Au-delà de son caractère spectaculaire, l’affaire des bipeurs explosifs du Hezbollah illustre une tendance de fond. La guerre se joue de plus en plus dans le cyberespace et vise les technologies de communication. Les exemples ne manquent pas ces dernières années :

  • En 2010, le virus informatique Stuxnet, attribué à Israël et aux États-Unis, a saboté des centrifugeuses dans des centrales nucléaires iraniennes.
  • En 2012, le malware Flame a espionné pendant des années des ordinateurs au Moyen-Orient, en particulier en Iran, sans être détecté.
  • En 2016, le groupe de hackers Shadow Brokers a révélé des outils d’espionnage appartenant à la NSA, mettant en lumière l’étendue de la surveillance américaine.

Bref, les champs de bataille traditionnels ont désormais un pendant numérique. Les États mais aussi des acteurs non-étatiques y déploient virus, chevaux de Troie ou logiciels espions pour infiltrer et saboter les systèmes ennemis. Dans cette guerre de l’ombre, tout appareil communiquant, du smartphone aux objets connectés en passant par les bipeurs, peut devenir une arme ou une cible.

L’affaire des bipeurs piégés montre que mêmes les technologies les plus basiques ne sont pas à l’abri. Faut-il pour autant renoncer à toute communication électronique ? Certains, comme le Hezbollah, semblent tentés par un retour aux méthodes « à l’ancienne » comme le face-à-face ou les bons vieux téléphones fixes. Mais difficile d’échapper totalement au numérique au 21e siècle.

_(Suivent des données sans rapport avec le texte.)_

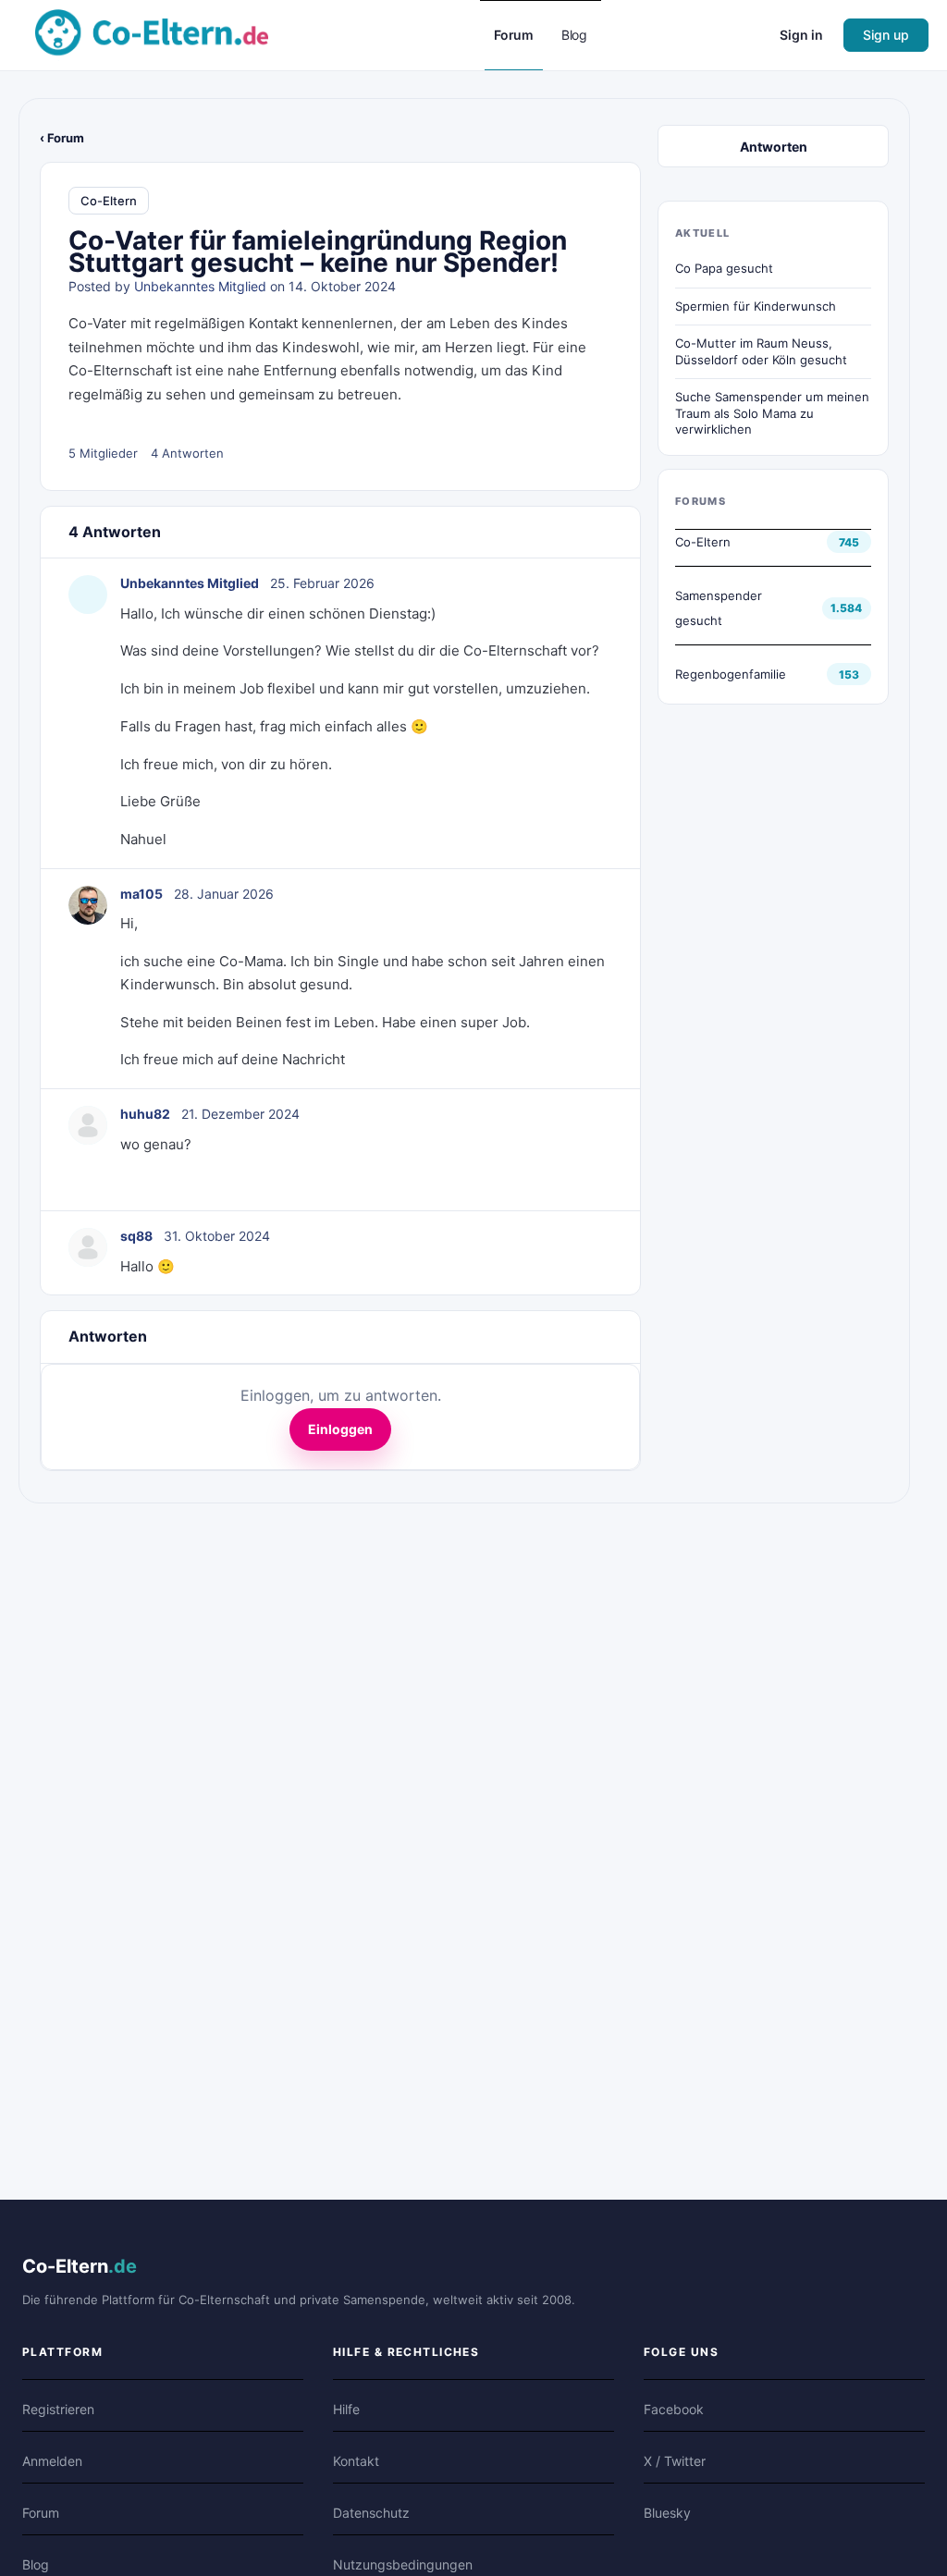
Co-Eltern (108, 200)
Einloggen (340, 1429)
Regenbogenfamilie (730, 674)
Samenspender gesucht (718, 608)
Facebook (674, 2409)
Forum (40, 2513)
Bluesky (667, 2513)
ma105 (141, 894)
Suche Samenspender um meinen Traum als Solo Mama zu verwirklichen (772, 412)
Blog (35, 2564)
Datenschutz (371, 2513)
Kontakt (356, 2461)
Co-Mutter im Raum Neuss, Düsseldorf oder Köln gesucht (761, 351)
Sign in (801, 35)
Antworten (773, 146)
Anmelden (52, 2461)
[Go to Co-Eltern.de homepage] (151, 33)
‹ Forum (62, 137)
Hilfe (346, 2409)
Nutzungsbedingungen (403, 2564)
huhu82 (145, 1114)
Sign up (886, 35)
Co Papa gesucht (724, 268)
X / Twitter (675, 2461)
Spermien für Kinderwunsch (755, 306)
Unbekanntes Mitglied (200, 286)
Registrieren (58, 2409)
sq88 (136, 1236)
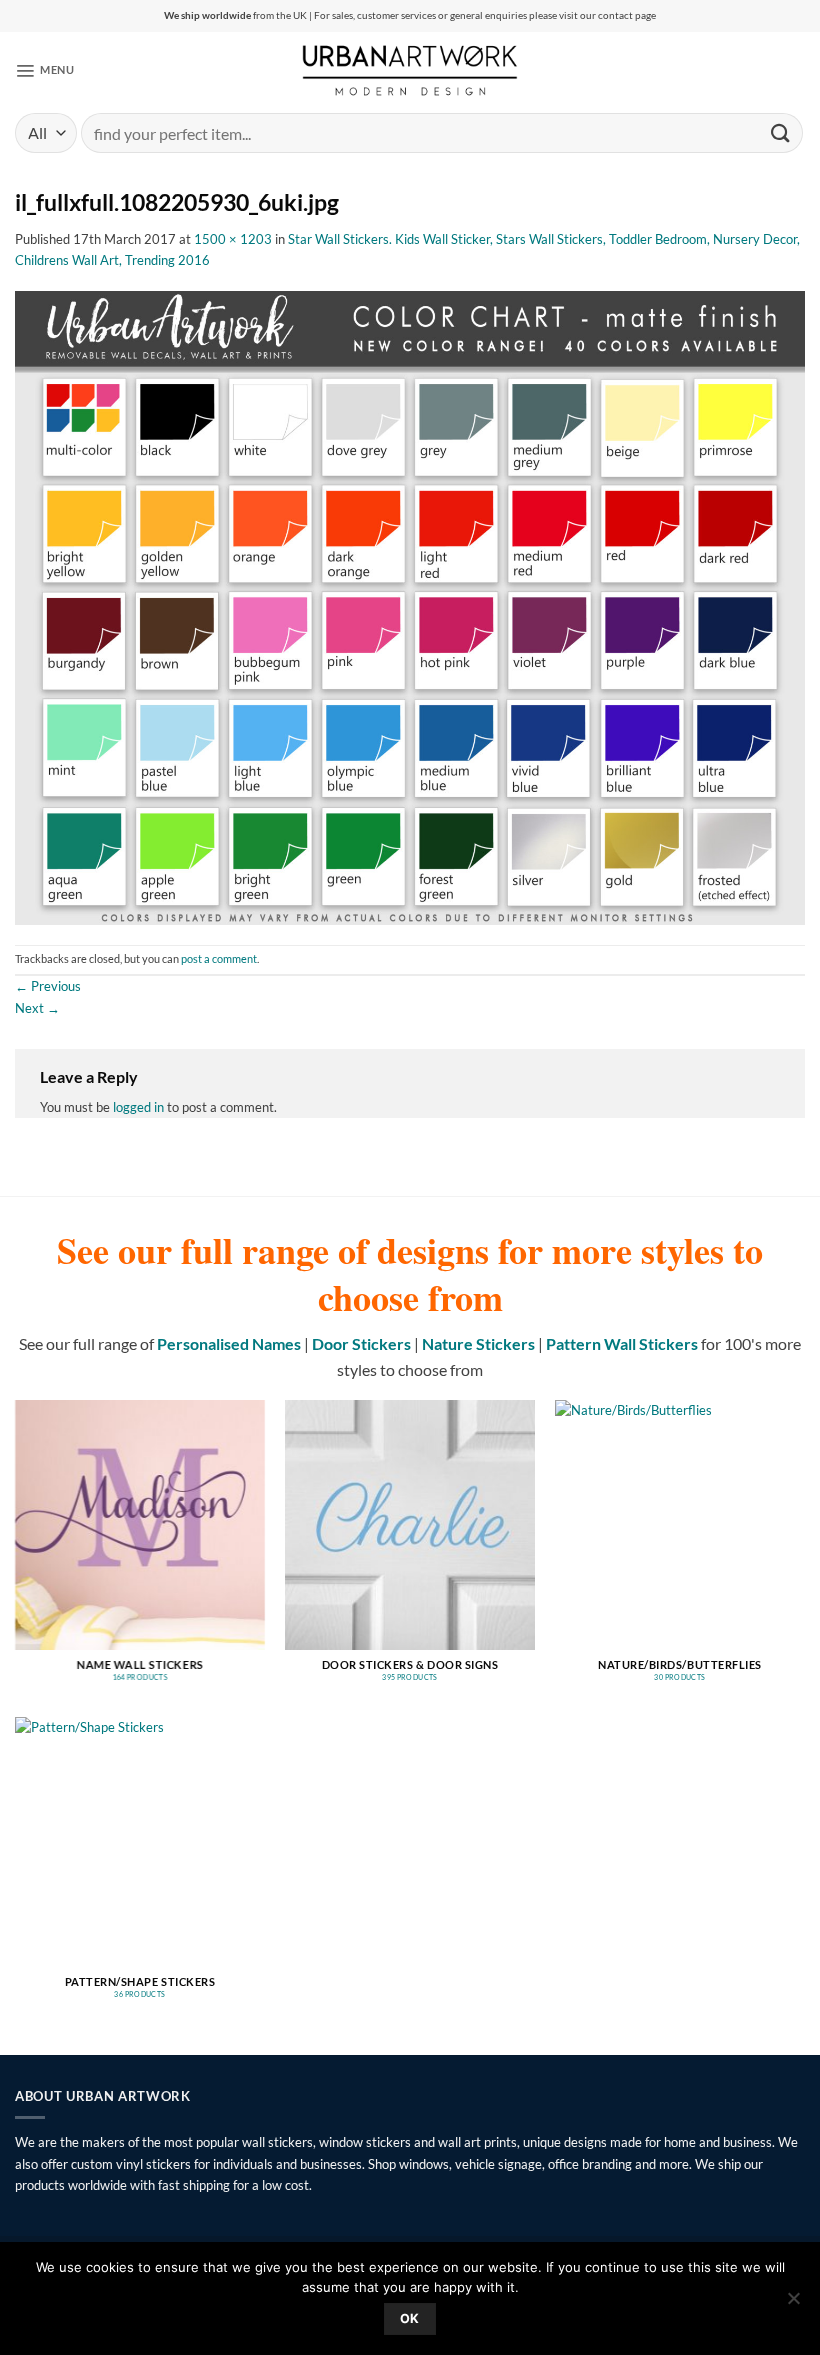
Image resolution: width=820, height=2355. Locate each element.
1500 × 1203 (233, 239)
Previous (48, 986)
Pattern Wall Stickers (622, 1343)
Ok (410, 2318)
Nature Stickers (478, 1343)
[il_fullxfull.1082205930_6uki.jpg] (410, 606)
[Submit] (781, 132)
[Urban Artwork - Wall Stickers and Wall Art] (410, 70)
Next (37, 1008)
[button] (44, 70)
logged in (138, 1107)
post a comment (219, 959)
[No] (793, 2304)
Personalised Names (229, 1343)
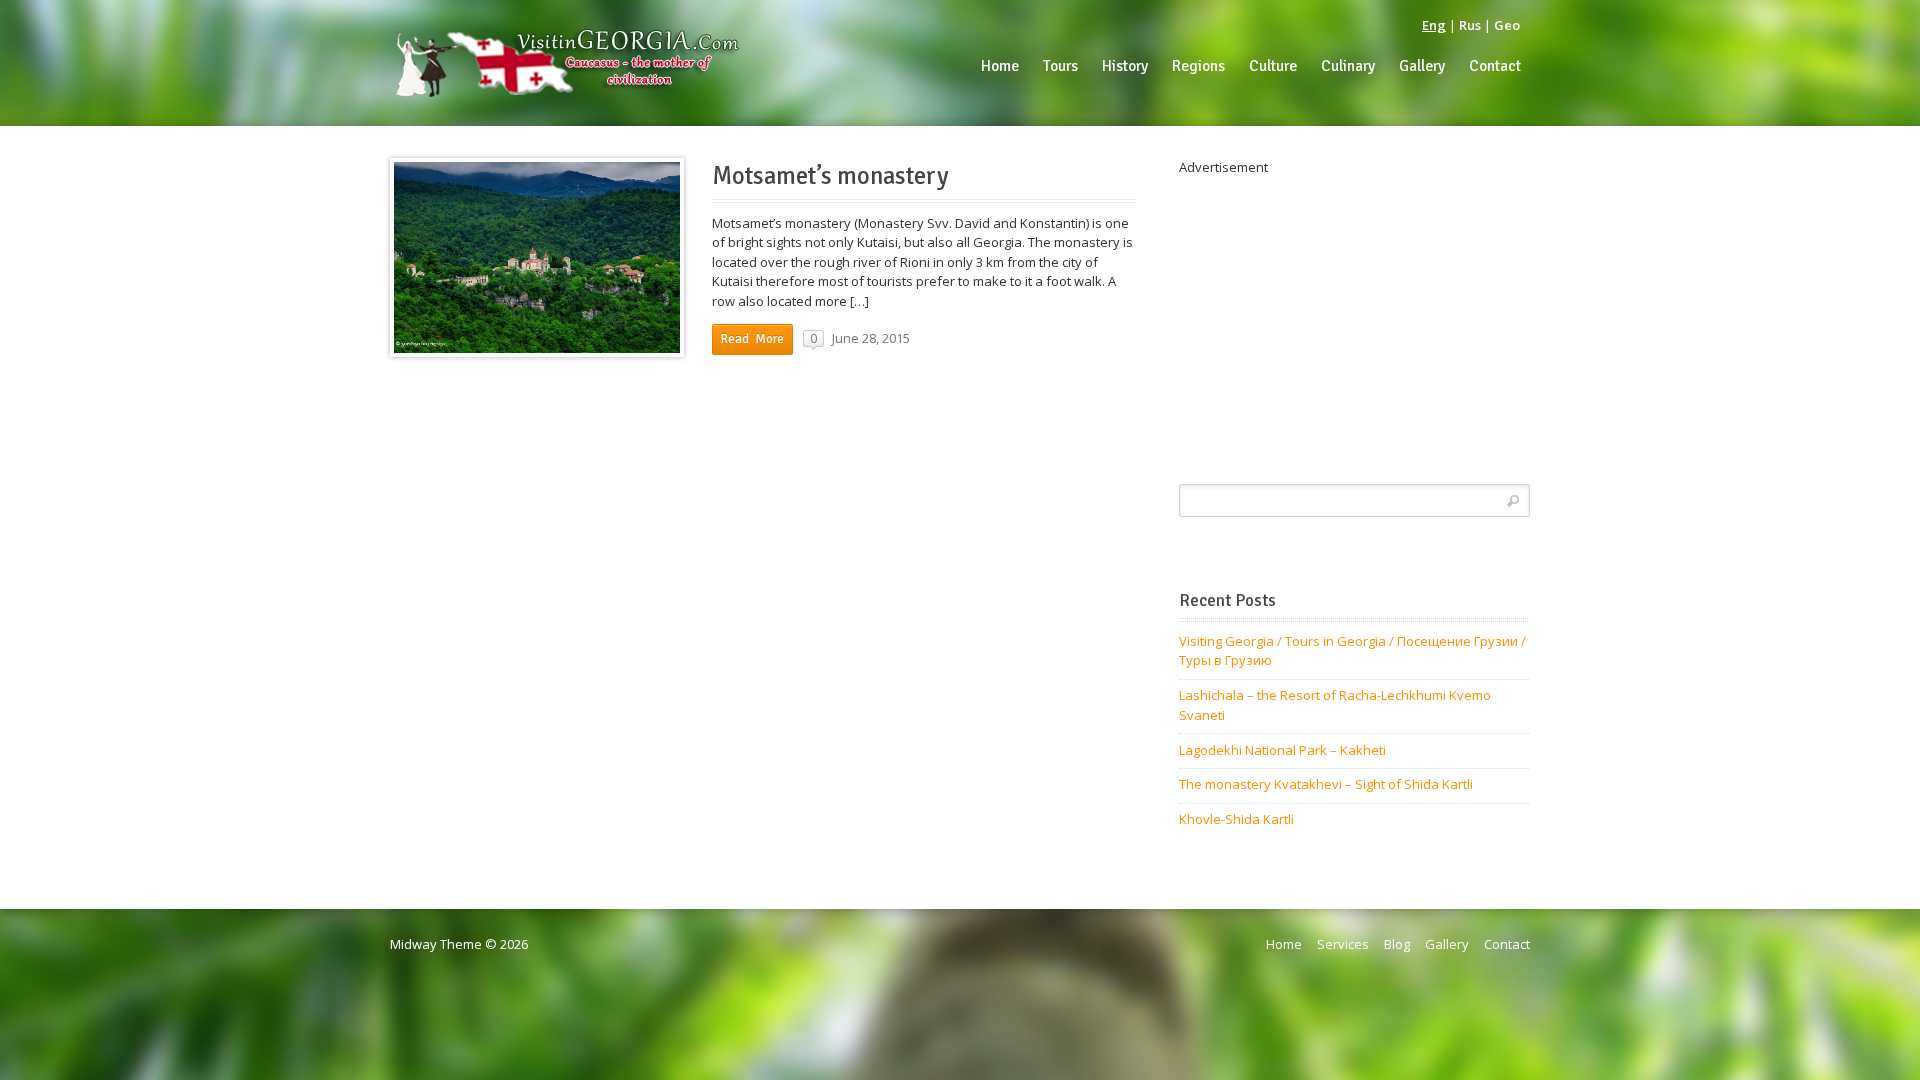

La meilleure parade reste encore d’avoir une longueur d’avance. De développer des outils de communication sécurisés, d’améliorer le chiffrement des données, de blinder les pare-feu. Mais aussi de sensibiliser les utilisateurs aux bonnes pratiques, du soldat au chef d’entreprise en passant par monsieur tout-le-monde. Car si la technologie évolue à vitesse grand V, le facteur humain reste souvent le maillon faible de la chaîne.

En attendant, l’enquête sur l’attaque aux bipeurs se poursuit au Liban. Le Hezbollah promet de faire toute la lumière sur cette affaire. Et de se venger, d’une manière ou d’une autre. Preuve que même avec des outils d’un autre âge, cette milice conserve une capacité de nuisance bien réelle. La région retient son souffle, espérant que ce mystérieux épisode ne soit pas le détonateur d’un nouveau conflit ouvert. Une crainte hélas fondée au regard de l’histoire récente du Moyen-Orient, où un incident en apparence isolé peut vite dégénérer en guerre totale.